Another Sunday and the weather dawns as one of those grey and indeterminate days. I get up early-ish and walk down for my copy of ‘The Sunday Times‘ (the pleasure of The Observer now being foregone). On my way down, I left a bottle of wine outside a bush which graces the front of one of our friend’s houses (a present for their wedding anniversary) and, on the accompanying card, reminded them to look behind the bush for their bottle. On the way home, I noticed that the bottle had disappeared which either means that they have taken it safely inside the house or there are a lot of opportunistic thieves roaming the streets of Bromsgove first thing on a Sunday morning. On the Andrew Marr show, we had the Health Secretary Sajid Javid (our local MP) announcing the fact that a health passport, under consideration by the governnment, had now been ruled out. What is significant about this, is that one hour earlier on a rival show, he had intimated that this policy was still under consideration so there was a rapid and dramatic change in public policy in the space of one hour without any evident consultation with colleagues. Strange! But we are unfortunately having to get used to bizarre modes of government and contradictory announcements from this government – as the opposition and the press do not seem able to ‘lay a glove’ on them.
We knew that in the late morning, we were both due to go along and have our routine ‘flu jabs which is part of our normal autumn routine. We texted our University of Birmingham friend to say that we would have to leave him at a precise time – but we chatted with some of our other regulars before we had to announce our departure. As we have come to expect, the whole surgery and vaccination process was like a military operation. We walked in before our annointed slot, booked in, followed the arrows, bared our left arm, received the jab and were then outside of the building by another entrance all within about two minutes or so. I managed a brief chat with the health service professional giving me my dose saying how difficult it was for the vaccine makers to call the correct ‘strain’ of ‘flu which they feel might be prevalent in the autumn as they have to make a judgement call in February and a few years back they didn’t get it quite right. My vaccinator explained to me that to try and minimise the risk of this happening, what was actually administered was a cocktail of about four variants to maximise the chance of success. I must say that today, for about the first time, the injection site in my left arm is a little on the tender side and I can feel that I have been ‘jabbed’. This will settle down in a day or but in the past I have had the vaccine with no ill effects whatsoever so I wonder if COVID-10 antibodies are putting up a fight? Anyway, we returned home to a chicken dinner hoping that one of those whole chickens that you get these days (on its own tray, complete with cooking bag) had not exploded and wrecked the entire oven. I am pleased to say it had not but an awful lot of fluid seemed to come of this partticular fowl which formed the basis of our gravy.
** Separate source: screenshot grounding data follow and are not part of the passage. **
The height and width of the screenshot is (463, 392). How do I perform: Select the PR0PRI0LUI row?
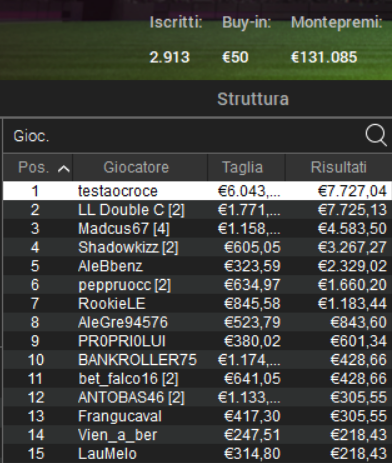click(197, 341)
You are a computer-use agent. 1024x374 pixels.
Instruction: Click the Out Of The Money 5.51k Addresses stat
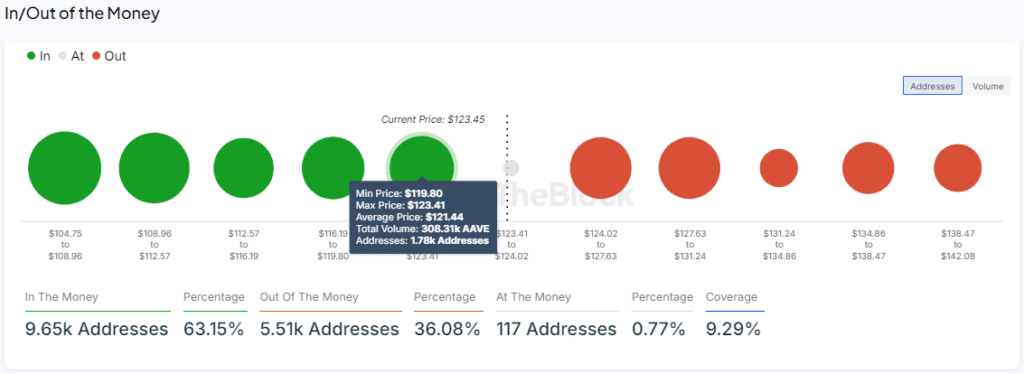[329, 329]
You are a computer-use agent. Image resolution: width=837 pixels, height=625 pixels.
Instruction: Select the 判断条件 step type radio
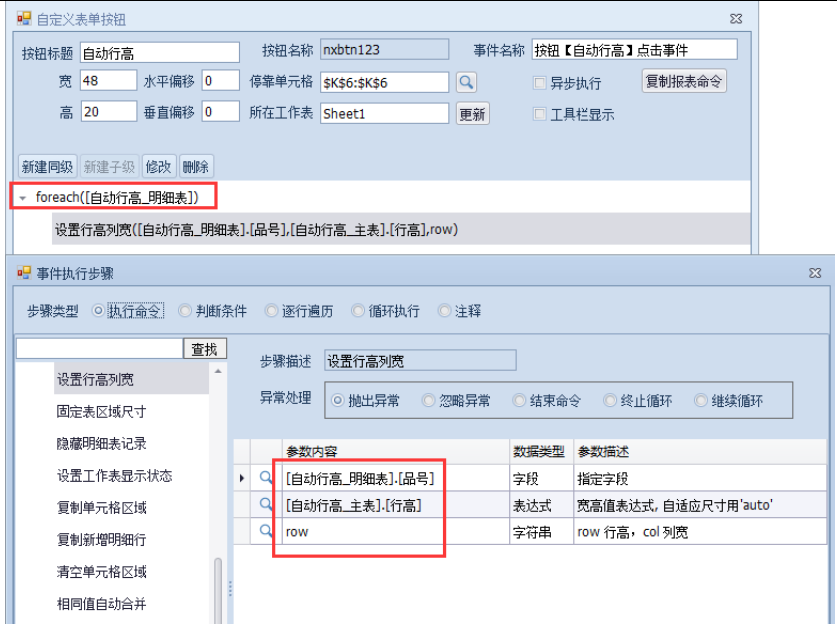(x=185, y=311)
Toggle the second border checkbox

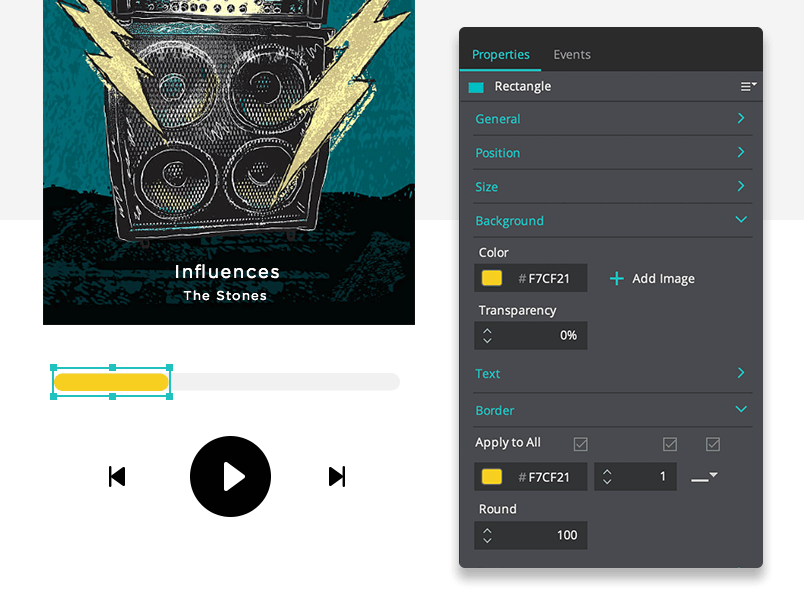670,444
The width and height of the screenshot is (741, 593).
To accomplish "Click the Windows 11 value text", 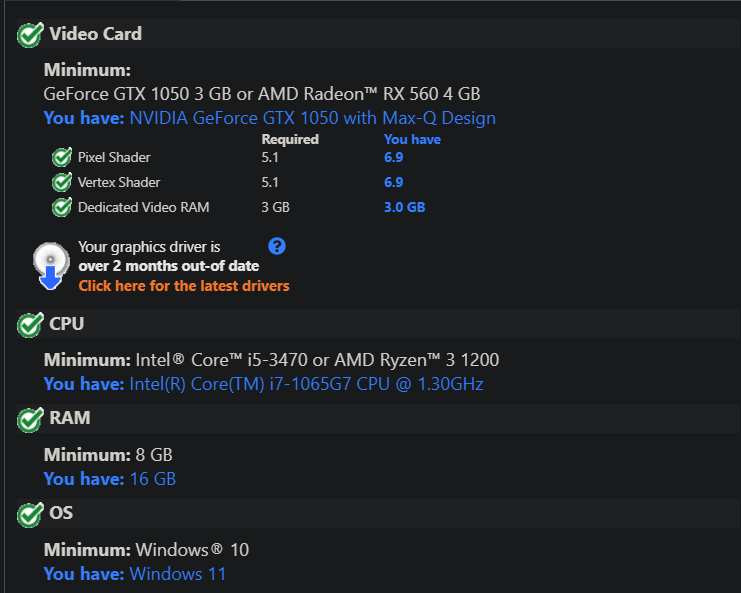I will coord(177,574).
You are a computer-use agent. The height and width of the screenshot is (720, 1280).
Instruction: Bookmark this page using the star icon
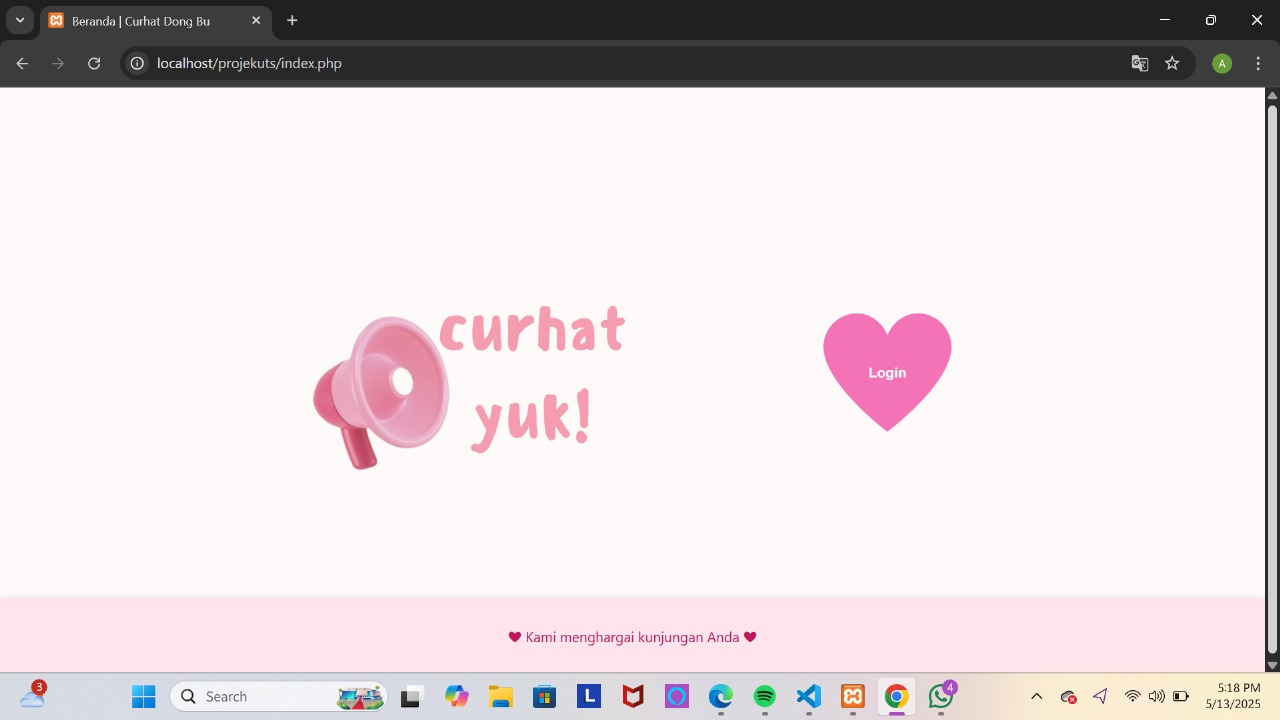pos(1172,63)
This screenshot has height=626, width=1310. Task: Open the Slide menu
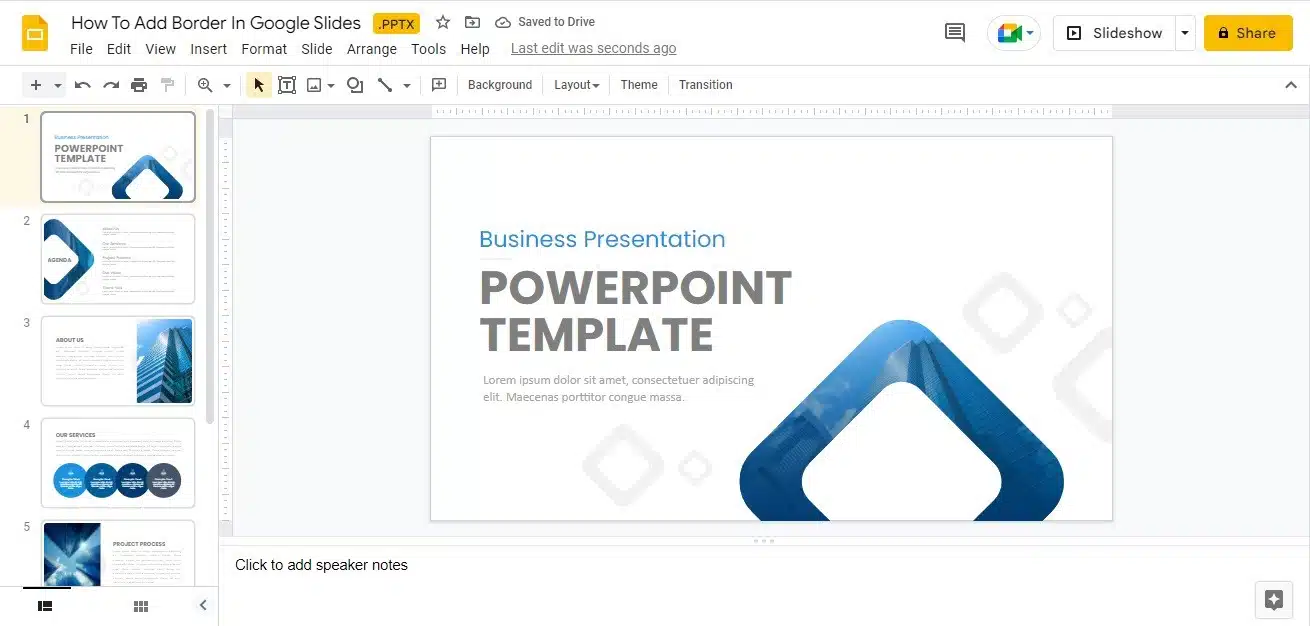tap(316, 48)
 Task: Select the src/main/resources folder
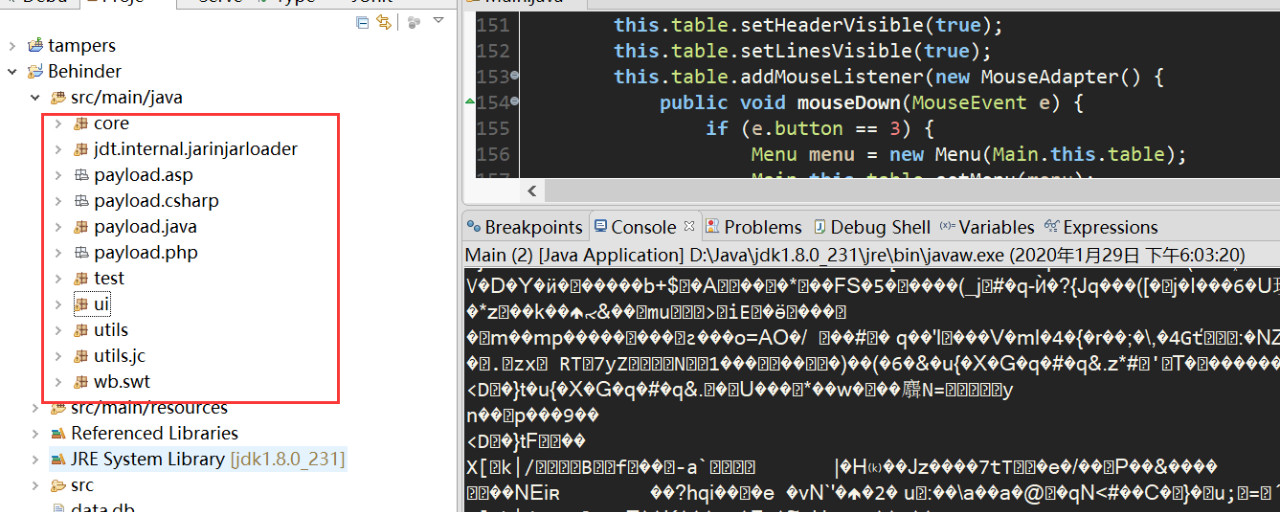point(149,408)
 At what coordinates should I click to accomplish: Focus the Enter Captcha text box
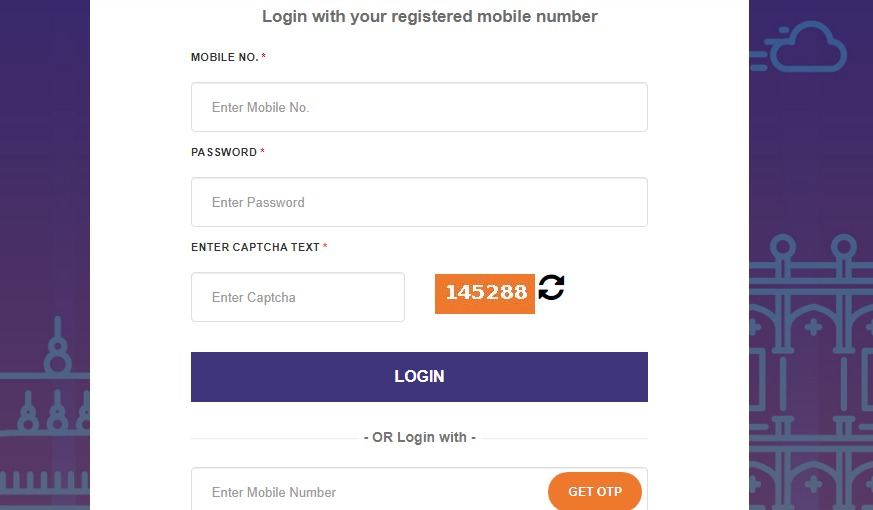point(298,297)
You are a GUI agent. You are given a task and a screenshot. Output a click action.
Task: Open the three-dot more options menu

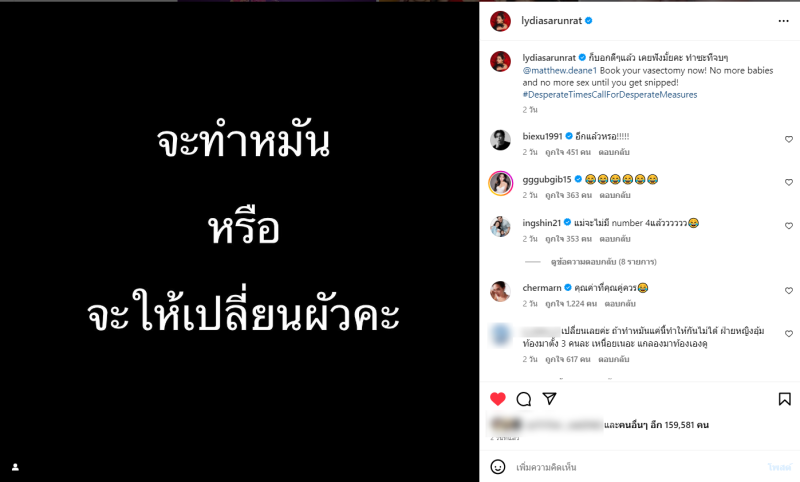783,21
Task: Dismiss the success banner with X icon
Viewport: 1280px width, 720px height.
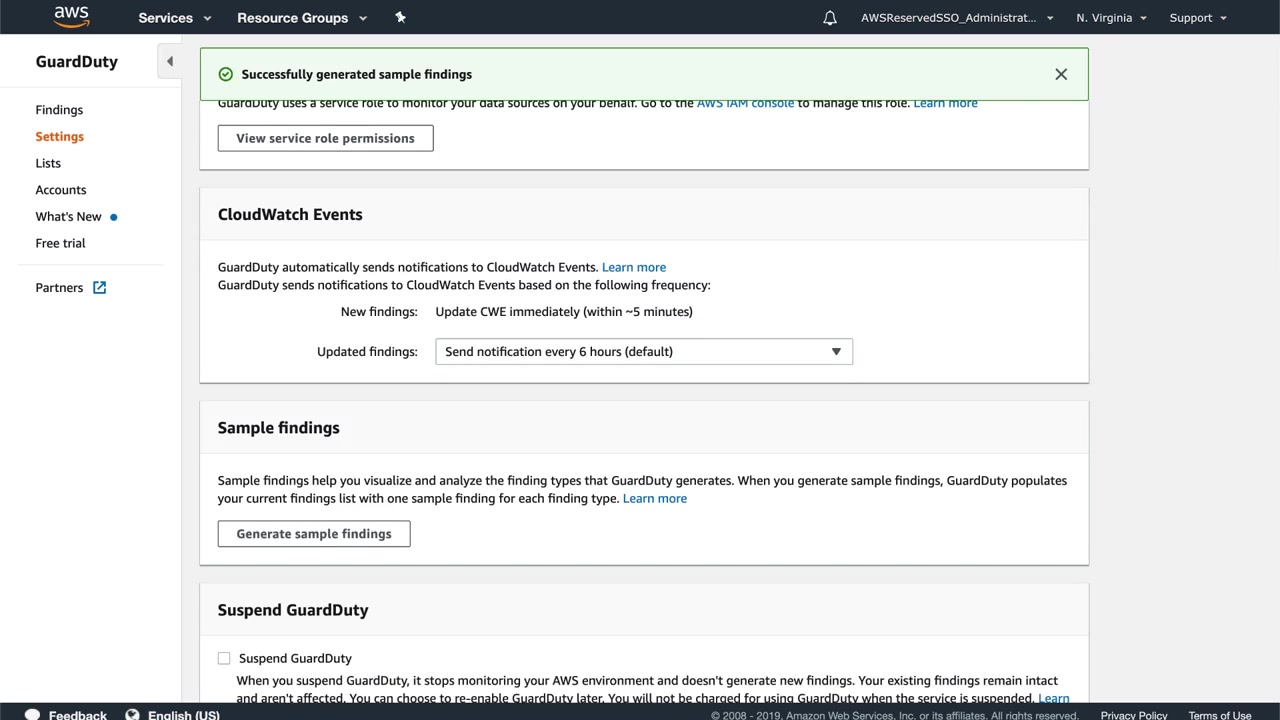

The media today is full of the success of the 18-year old Emma Raducanu who was the first ‘qualifier’ to ever win the American Open. I hadn’t realised that Channel 4 had broadcast the match live last night becase we were busy watching Last Night of the Proms and then went promptly to bed. She seems to be a very level headed young woman and, after Wimbledon, has coped with the pressure well – let us hope that she continues to do so and does not ‘crash and burn’ as can happen if success comes too early. I did just wonder by what criteria her parents (father from Romania,her mother fom China) had gained access to the UK but as they were evidently not short of money, perhaps they fulfilled the criteria of ‘high net worth’ individuals when her parents emigrated from Canada when she was two years old. Their loss is our gain, though.
The Sunday Times is running a story today to the effect that Boris Johnson has surrounded himself by incompetents within his cabinet and hopes that he can remain PM for about 10 years, hoping to rival Margaret Thatcher. Much as I thoroughly disliked Margaret Thatcher and she had her favourites amongst the ‘Drys’ rather than the ‘Wets’, I think she did not overlook talent. One does get the impression that with the possible exception of the Chancellor, Boris Johnson has surrounded himself with people who cannot challenge his authority. Although the vast majority of the Tory party hate the provisions they have just voted through in the Health and Social Care Bill, if Boris Johnson keeps on winning elections with 80 seat majorities, then do they care? As one prominent politician said (I must look up the source) ‘Look if you don’t like my principles, I have lots of others‘ which sounds like Broris Johnson to a tee.